To acquire the QEMU monitor lock as part of an asynchronous job
``qemuDomainObjEnterMonitorAsync()``
- Validates that the right async job is still running
- Acquires the ``qemuMonitorObj`` lock
- Releases the ``virDomainObj`` lock
- Validates that the VM is still active
qemuDomainObjExitMonitor()
- Releases the ``qemuMonitorObj`` lock
- Acquires the ``virDomainObj`` lock
These functions are for use inside an asynchronous job; the caller
must check for a return of -1 (VM not running, so nothing to exit).
Helper functions may also call this with ``VIR_ASYNC_JOB_NONE`` when
used from a sync job (such as when first starting a domain).
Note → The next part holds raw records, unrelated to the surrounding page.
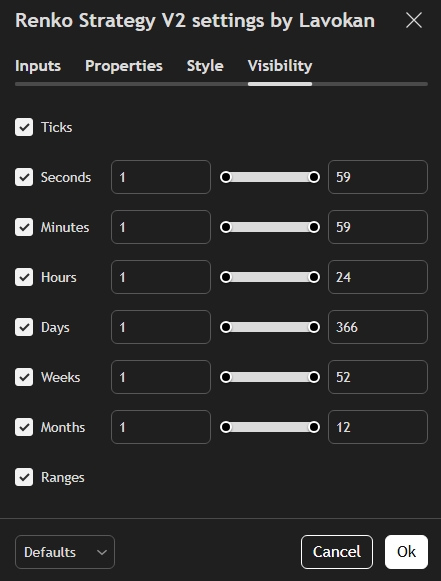Disable the Months checkbox
441x581 pixels.
[24, 427]
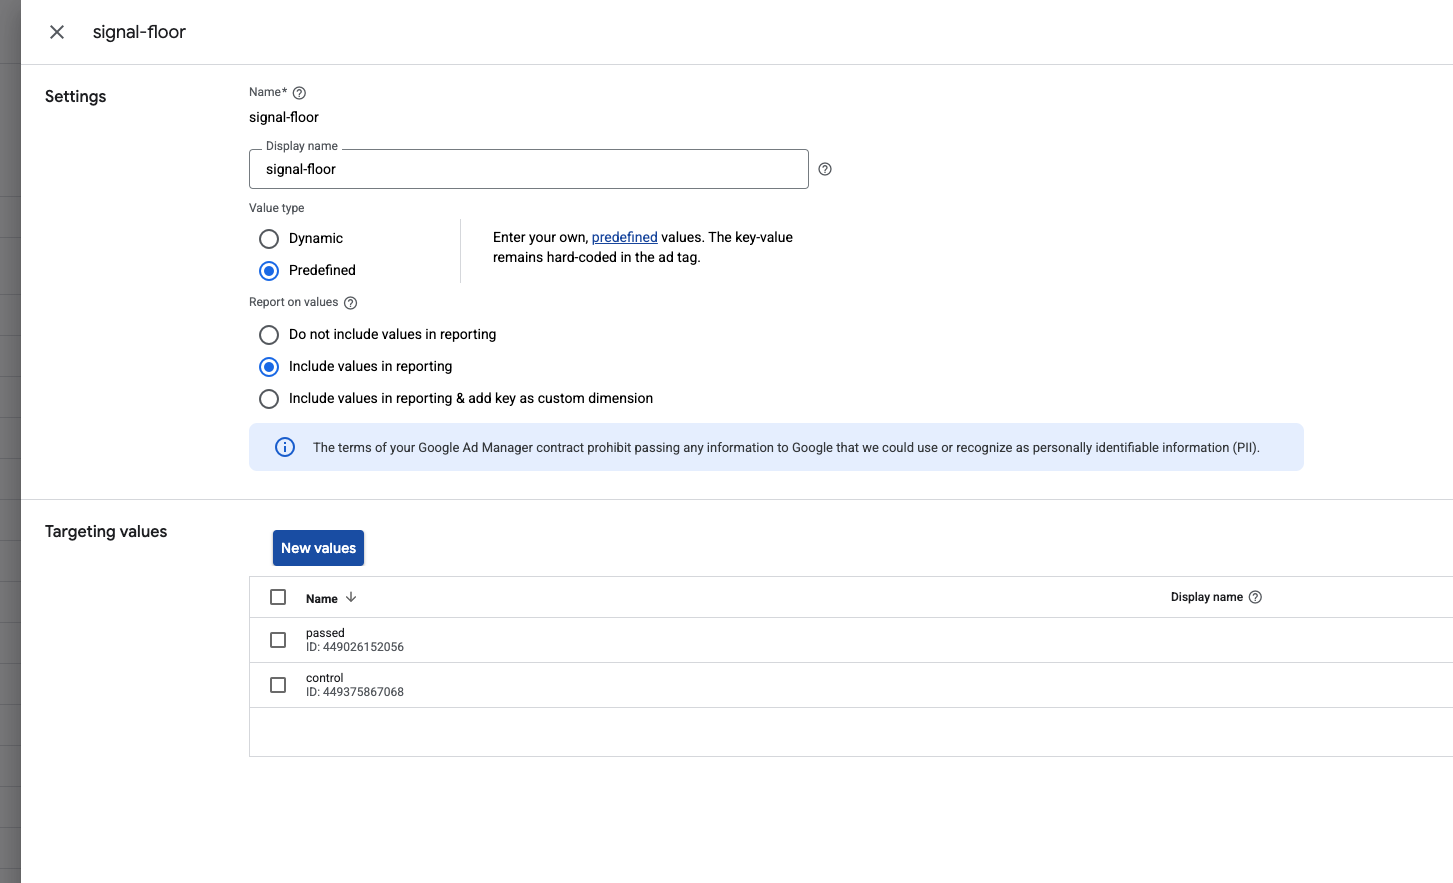Close the signal-floor editor
Image resolution: width=1453 pixels, height=883 pixels.
coord(57,31)
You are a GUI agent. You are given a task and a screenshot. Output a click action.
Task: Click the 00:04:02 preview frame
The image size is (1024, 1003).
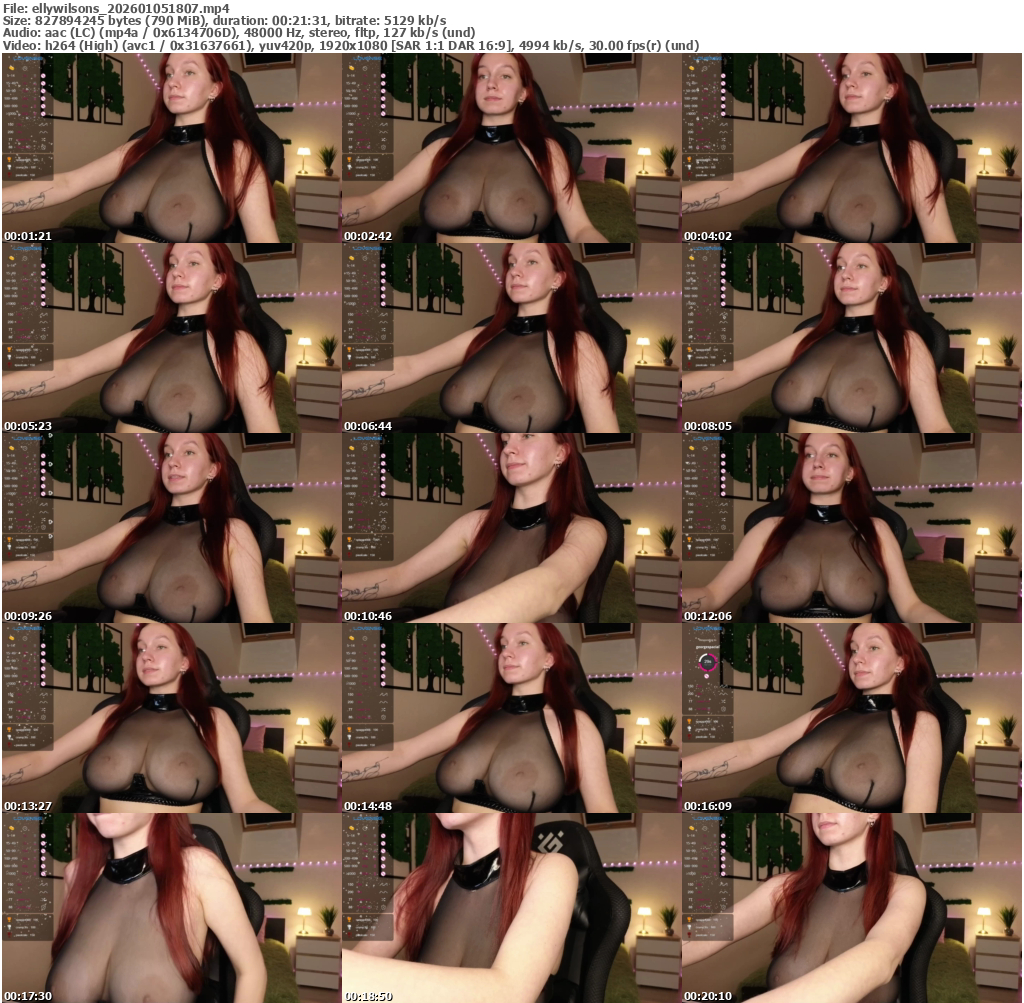click(851, 148)
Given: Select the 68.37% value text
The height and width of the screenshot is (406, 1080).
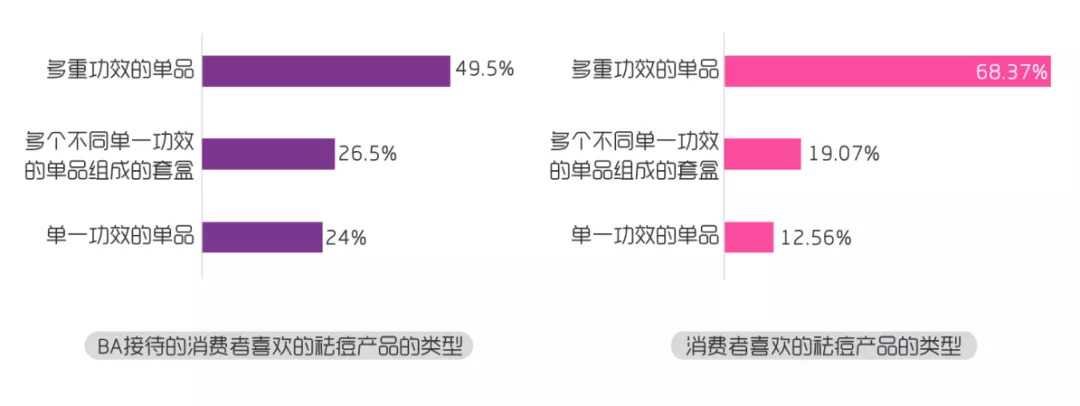Looking at the screenshot, I should tap(1011, 72).
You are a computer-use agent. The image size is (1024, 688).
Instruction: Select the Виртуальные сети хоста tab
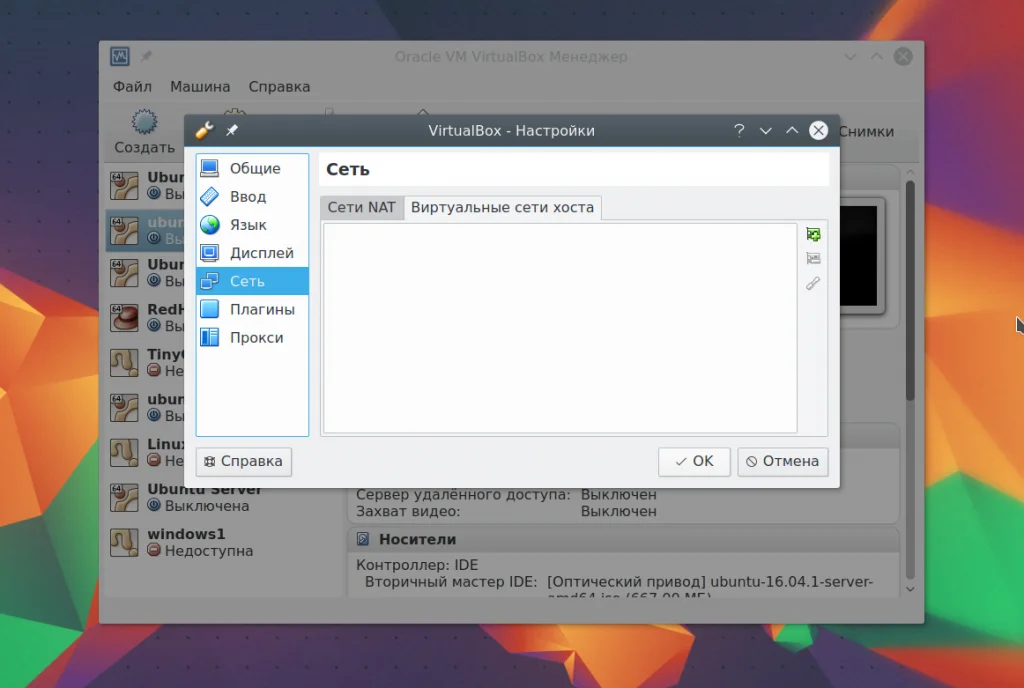coord(502,208)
To keep a domain alive while waiting on a remote command
``qemuDomainObjEnterRemote()``
- Releases the ``virDomainObj`` lock
``qemuDomainObjExitRemote()``
- Acquires the ``virDomainObj`` lock
Design patterns
---------------
* Accessing something directly to do with a ``virDomainObj``::
virDomainObj *obj;
obj = qemuDomObjFromDomain(dom);
...do work...
virDomainObjEndAPI(&obj);
* Updating something directly to do with a ``virDomainObj``::
virDomainObj *obj;
obj = qemuDomObjFromDomain(dom);
virDomainObjBeginJob(obj, VIR_JOB_TYPE);
...do work...
virDomainObjEndJob(obj);
virDomainObjEndAPI(&obj);
* Invoking a monitor command on a ``virDomainObj``::
virDomainObj *obj;
qemuDomainObjPrivate *priv;
obj = qemuDomObjFromDomain(dom);
virDomainObjBeginJob(obj, VIR_JOB_TYPE);
...do prep work...
if (virDomainObjIsActive(vm)) {
qemuDomainObjEnterMonitor(obj);
qemuMonitorXXXX(priv->mon);
qemuDomainObjExitMonitor(obj);
}
...do final work...
virDomainObjEndJob(obj);
virDomainObjEndAPI(&obj);
* Invoking an agent command on a ``virDomainObj``::
virDomainObj *obj;
qemuAgent *agent;
obj = qemuDomObjFromDomain(dom);
virDomainObjBeginAgentJob(obj, VIR_AGENT_JOB_TYPE);
...do prep work...
if (!qemuDomainAgentAvailable(obj, true))
goto cleanup;
agent = qemuDomainObjEnterAgent(obj);
qemuAgentXXXX(agent, ..);
qemuDomainObjExitAgent(obj, agent);
...do final work...
virDomainObjEndAgentJob(obj);
virDomainObjEndAPI(&obj);
* Running asynchronous job::
virDomainObj *obj;
qemuDomainObjPrivate *priv;
obj = qemuDomObjFromDomain(dom);
virDomainObjBeginAsyncJob(obj, VIR_ASYNC_JOB_TYPE);
qemuDomainObjSetAsyncJobMask(obj, allowedJobs);
...do prep work...
if (qemuDomainObjEnterMonitorAsync(driver, obj,
VIR_ASYNC_JOB_TYPE) < 0) {
/* domain died in the meantime */
goto error;
}
...start qemu job...
qemuDomainObjExitMonitor(obj);
while (!finished) {
if (qemuDomainObjEnterMonitorAsync(driver, obj,
VIR_ASYNC_JOB_TYPE) < 0) {
/* domain died in the meantime */
goto error;
}
...monitor job progress...
qemuDomainObjExitMonitor(obj);
virObjectUnlock(obj);
sleep(aWhile);
virObjectLock(obj);
}
...do final work...
virDomainObjEndAsyncJob(obj);
virDomainObjEndAPI(&obj);
* Coordinating with a remote server for migration::
virDomainObj *obj;
qemuDomainObjPrivate *priv;
obj = qemuDomObjFromDomain(dom);
virDomainObjBeginAsyncJob(obj, VIR_ASYNC_JOB_TYPE);
...do prep work...
if (virDomainObjIsActive(vm)) {
qemuDomainObjEnterRemote(obj);
...communicate with remote...
qemuDomainObjExitRemote(obj);
/* domain may have been stopped while we were talking to remote */
if (!virDomainObjIsActive(vm)) {
qemuReportError(VIR_ERR_INTERNAL_ERROR, "%s",
_("guest unexpectedly quit"));
}
}
...do final work...
virDomainObjEndAsyncJob(obj);
virDomainObjEndAPI(&obj);
|